Restart the web server:

sudo systemctl restart apache2

To measure the impact, we downloaded a large file from jQuery:

sudo cd /var/www/example.com/

wget https://code.jquery.com/jquery-3.7.1.js

Then, we checked the logs:

tail /var/log/apache2/deflate_log

The result was a 29% compression ratio, meaning our site loaded much faster!

As our web server started handling more traffic, we realized we needed a way to monitor its performance. Was it running smoothly? Were there any slowdowns? Apache’s status module provided real-time data about server activity, helping us troubleshoot any issues, such as incomplete log files or unusual traffic spikes.

Enabling the module was simple. We ran:

sudo A2enmod status

Next, we configured it by editing the status.conf file:

vim /etc/apache2/mods-available/status.conf

Inside the file, we added:

<IfModule mod_status.c>
    	# Allow server status reports generated by mod_status,
    	# with the URL of http://servername/server-status
    	# Uncomment and change the "192.0.2.0/24" to allow access from other hosts.
    	<Location /server-status>
            	SetHandler server-status
            	Require local
            	Require ip \your public IP address
    	</Location>

To find our public IP address, we used:

curl ident.me

After adding our IP address and restarting Apache, we could now access real-time server statistics at:

http://example.com/server-status

With this setup, we had a bird’s-eye view of our server’s performance, making it easier to detect and fix issues before they became major problems.

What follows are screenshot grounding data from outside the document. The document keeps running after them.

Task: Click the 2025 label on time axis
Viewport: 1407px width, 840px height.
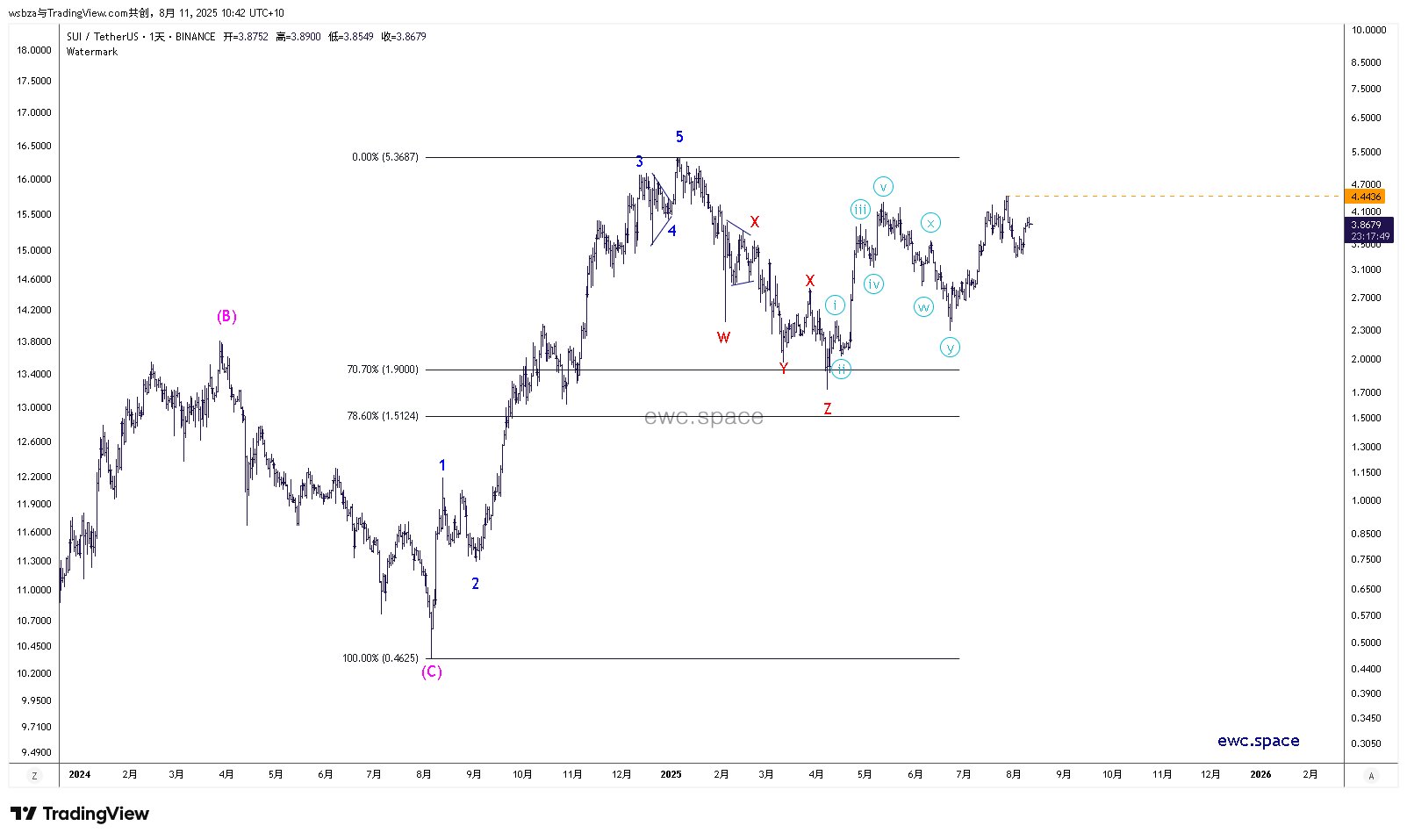Action: 671,774
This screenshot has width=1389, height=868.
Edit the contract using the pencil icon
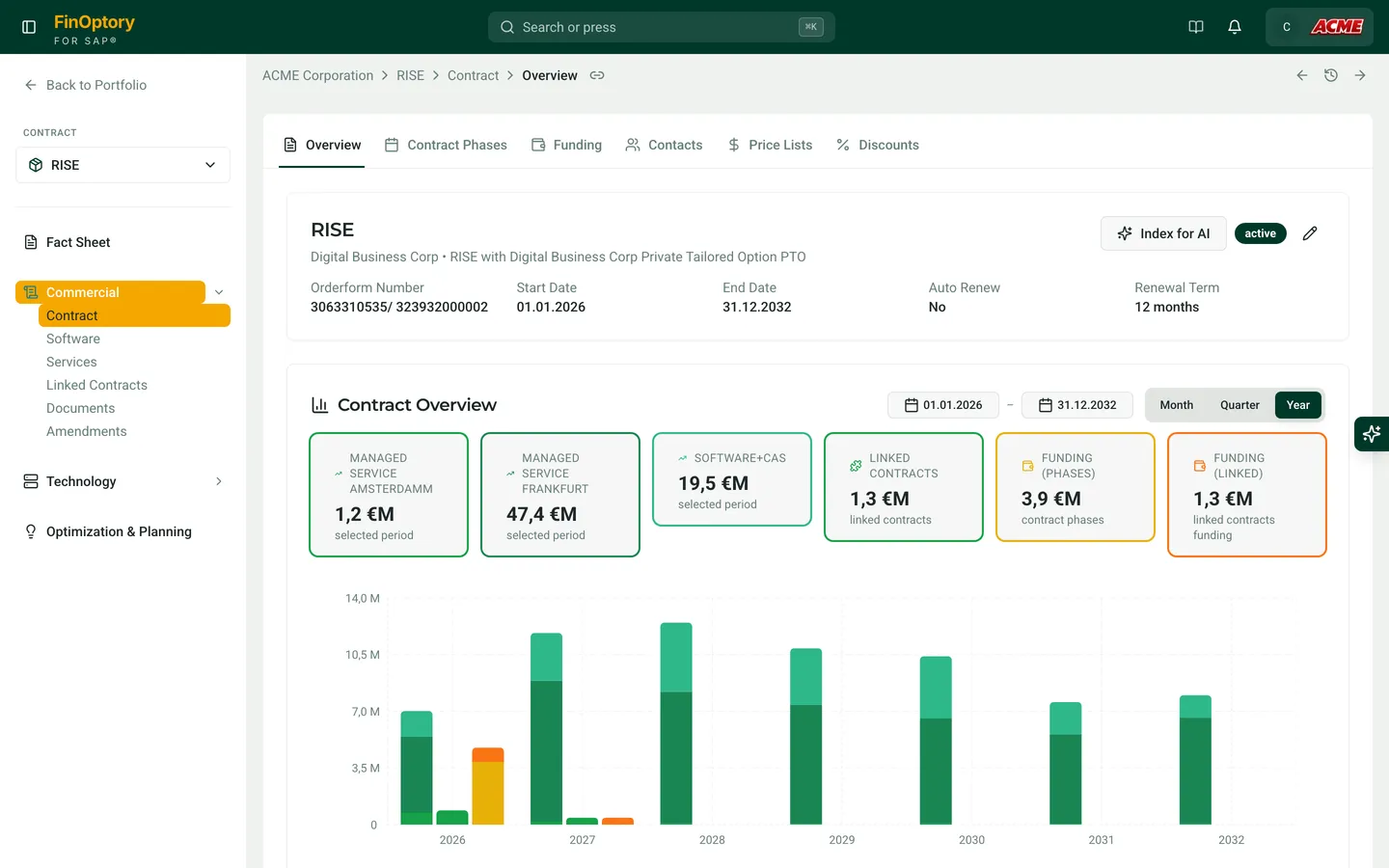[1309, 232]
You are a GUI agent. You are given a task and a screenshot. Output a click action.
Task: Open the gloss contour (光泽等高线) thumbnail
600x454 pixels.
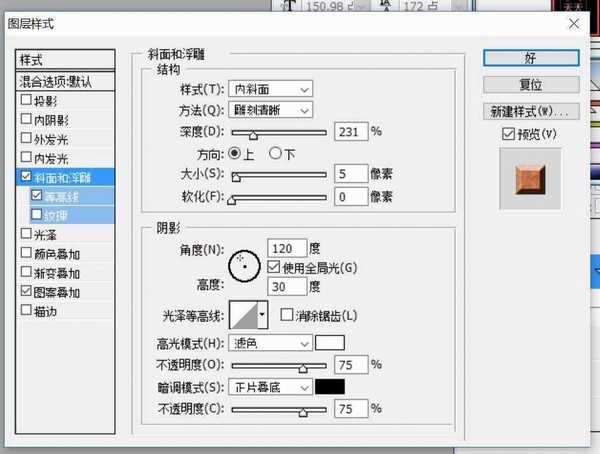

At that point, our web server could serve static HTML files, but we wanted more. We needed dynamic content, database interactions, and scripting capabilities. That’s where PHP came in.

PHP (Hypertext Preprocessor) is a powerful server-side scripting language. Unlike JavaScript, which runs on the user’s browser, PHP executes on the server, generating dynamic web pages before sending them to visitors. It’s widely used for building interactive websites, and it integrates seamlessly with MySQL databases.

Connect to your VPC:

sudo ssh -l root@your_droplet_ip

To install PHP and its required modules, we ran:

sudo apt update && apt install php php-mysql libapache2-mod-php
sudo systemctl restart apache2
sudo php --version

To test if PHP was working correctly, we created a small script:

sudo vim /var/www/example.com/test.php

Inside the file, we added:

<?php
        php.info();
?>

Then, we opened our browser and visited https://example.com/test.php.

Seeing the PHP info page confirmed that PHP was up and running!